Monday, September 3, 2007

Reason 931 why I'm glad I left New York

The Gotham Gazette covers a new government scheme to create a "ring of steel" in lower Manhattan that would place people in the street under an unprecedented degree of intrusive surveillance by law enforcement agents.
The New York City Police Department will soon launch a new counter-terrorism surveillance program named the "Lower Manhattan Security Initiative." It will include some 3,000 cameras – both public and private – below Canal Street to monitor people and cars moving through Lower Manhattan, along with license plate readers, a command center and movable roadblocks. The program is generally seen as having been modeled on London’s so-called ring of steel, a security and surveillance system that keeps many eyes on London’s financial district and historic sites. Some counts estimate that with this system the average London resident is photographed 300 times a day.
As always, the plan is being sold as a necessary means of preserving public safety in these unfortunate days post-9/11. Unmentioned is any matching scheme to protect New Yorkers from the folks running the ring of steel. And, as the article explains, the abuses of such a surveillance system are far from theoretical.
In a television interview, George Washington University law professor Jeffrey Rosen recalled sitting in a camera control room one night. When boredom set in after midnight, the workers focused not on miscreants but on attractive women and people making out in the park. During the 2004 Republican convention in New York, Rosen recalled, "surveillance cameras on airplanes took pictures of a couple making love on a roof garden, followed them, watched this whole thing and then actually trailed the woman as she left."
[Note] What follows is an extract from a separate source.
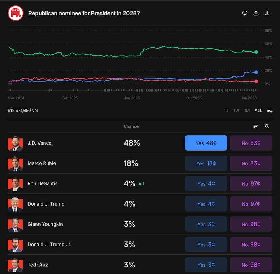This screenshot has height=274, width=280.
Task: Toggle chart to the 1W view
Action: coord(236,110)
Now multiply such petty intrusions by the thousands of planned new cameras and the fallible people hired to monitor them--as well as the officials bound to "discover" new uses for their
data--and you have a recipe for disaster.

Will New Yorkers stand for it? I'll bet they will. Long famous for their stubborn rebelliousness, New Yorkers have proven every bit as receptive as anybody else to phony promises of safety in return for a little liberty.